Ma le leggi razziali, ricorda Marzano, «furono la diretta conseguenza di un’ideologia che si fondava sulla volontà di dominio, l’esaltazione della violenza, l’autoritarismo e la supremazia razziale». Come ha ribadito il presidente Mattarella nel 2018 commemorando il Giorno della Memoria.

«Mattarella ha sottolineato come le distanze dall’antisemitismo nazista, di fatto, non vennero mai prese. Il nostro Presidente ha evocato lo sterminio dii milioni di ebrei, omosessuali, sinti e rom e ha riconosciuto che il razzismo e la guerra non furono semplici errori o deviazioni rispetto al modo di pensare del fascismo, ma la diretta e inevitabile conseguenza di ciò che era stato il regime: “Gli ebrei in Italia erano condannati alla segregazione, all’isolamento, all’oblio civile. In molti casi, tutto questo rappresentò la premessa dell’eliminazione fisica”».

Resta la domanda: quante sono le famiglie italiane che hanno davvero fatto i conti con il fascismo?

La risposta alla piazza di Modena (ribadita anche in un intervento sul quotidiano La Stampa) è precisa.

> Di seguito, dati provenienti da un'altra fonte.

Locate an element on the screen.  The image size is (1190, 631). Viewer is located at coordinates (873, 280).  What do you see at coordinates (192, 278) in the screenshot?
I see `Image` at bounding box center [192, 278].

«Quando un trauma non viene rielaborato, si resta impantanati nel passato. Difficile spiegare altrimenti i tanti rigurgiti fascisti che, ancora oggi, caratterizzano il nostro Paese. Difficile, soprattutto, capire davvero le radici della xenofobia, dell’omofobia e del sessismo che impediscono all’Italia di essere un Paese inclusivo, egalitario e solidale. Se non si decide di fare i conti con la propria storia, la si tramanda di generazione in generazione. Quando ci si illude di averlo rimosso, il passato riaffiora, spingendoci talvolta a ripetere gli stessi errori. Sebbene quei conti con la memoria, prima o poi, ci sarà qualcuno che dovrà farli».